Jehovah’s Witnesses refuse to salute the American flag. In the case of Minersville School District v. Gibitis (1940), the Supreme Court rejected the Witness argument that being forced to salute the flag was comparable to the Nazi demand that Germans acknowledge Hitler. Felix Frankfurther dismissed the analogy: “It mocks reason and denies our whole history to find in the allowance of a requirement to salute our flag on fitting occasions the seeds of sanction for obeisance to a leader” (quoted in Richard Ellis, To the Flag, 104). The Court determined that children of Jehovah’s Witnesses could be compelled to salute the flag.

To prove that this wasn’t a step toward fascism, Americans started acting like Fascists.

Richard Ellis writes, “Across the nation, Witnesses were subjected to brutal attacks by vigilante mobs, often with the assistance of local law enforcement officers. Wild rumors spread that Witnesses were Nazi agents, a particularly perverse accusation in view of the systematic persecution and murder of Witnesses being carried out by the Nasic regime” (106).

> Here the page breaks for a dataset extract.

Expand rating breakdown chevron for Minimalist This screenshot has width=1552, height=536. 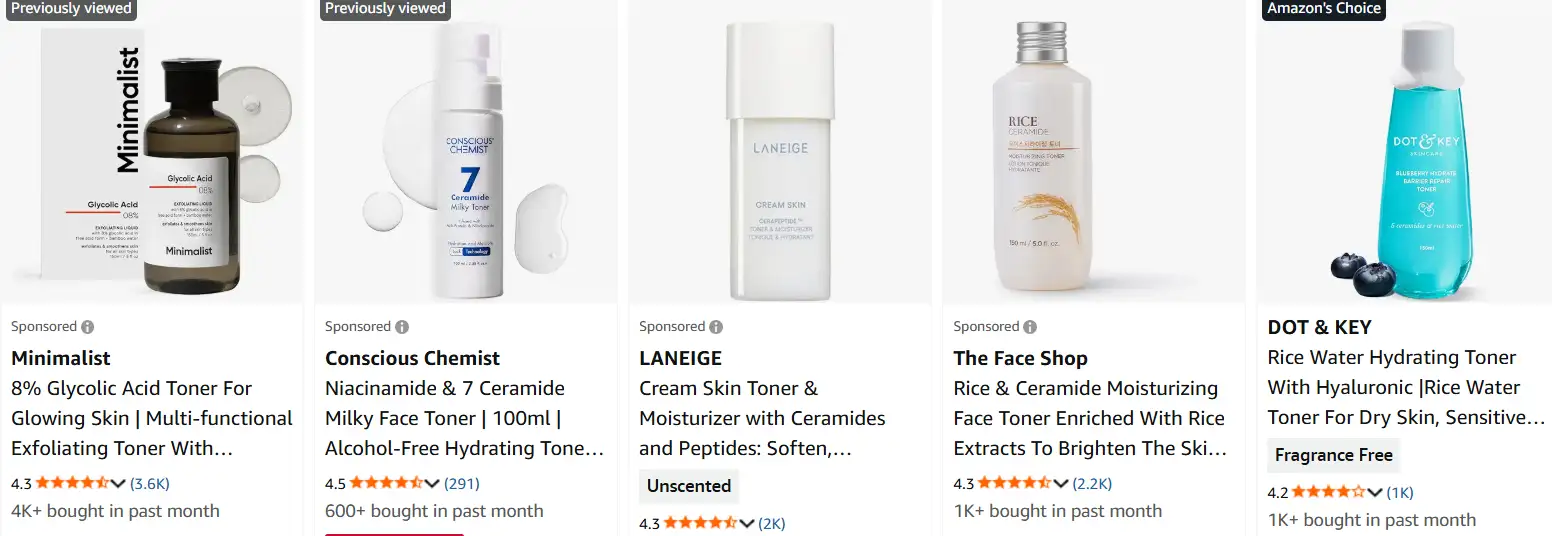pyautogui.click(x=119, y=484)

In Richmond, West Virginia, Witnesses were rounded up, marched through the streets, and exhorted to pledge allegiance to the flag. Those who resisted were forced to drink castor oil. “When the Witnesses refused to join the flag salute, they were marched to the outskirts of town in military drill and instructed to get out of town.” Their cars were painted with swastikas and mottoes like “Hitler’s spies” and “Fifth Column” (106).

Witnesses came to Litchfield, Illinois to evangelize in June 1940. The townspeople tried to force them to salute the flag, and when they didn’t the vigilantes slammed their heads against a car hood covered with a flag. One witness reported, “The chief of police sat in his car while all this was going on.” One citizen explained, “We almost beat one guy to death to make him kiss the flag” (106). Across the country, Witnesses were expelled from public schools (108). Ellis writes, “The Court’s decision seemed to legitimize the patriotic vigilantes who now took the law into their own hands” (108).

The violence elicited a vigorous response from newspapers, law enforcement, and the federal government. By 1942, the Court had reversed itself and declared that Gibitis was “wrongly decided” and inconsistent with the first amendment (109).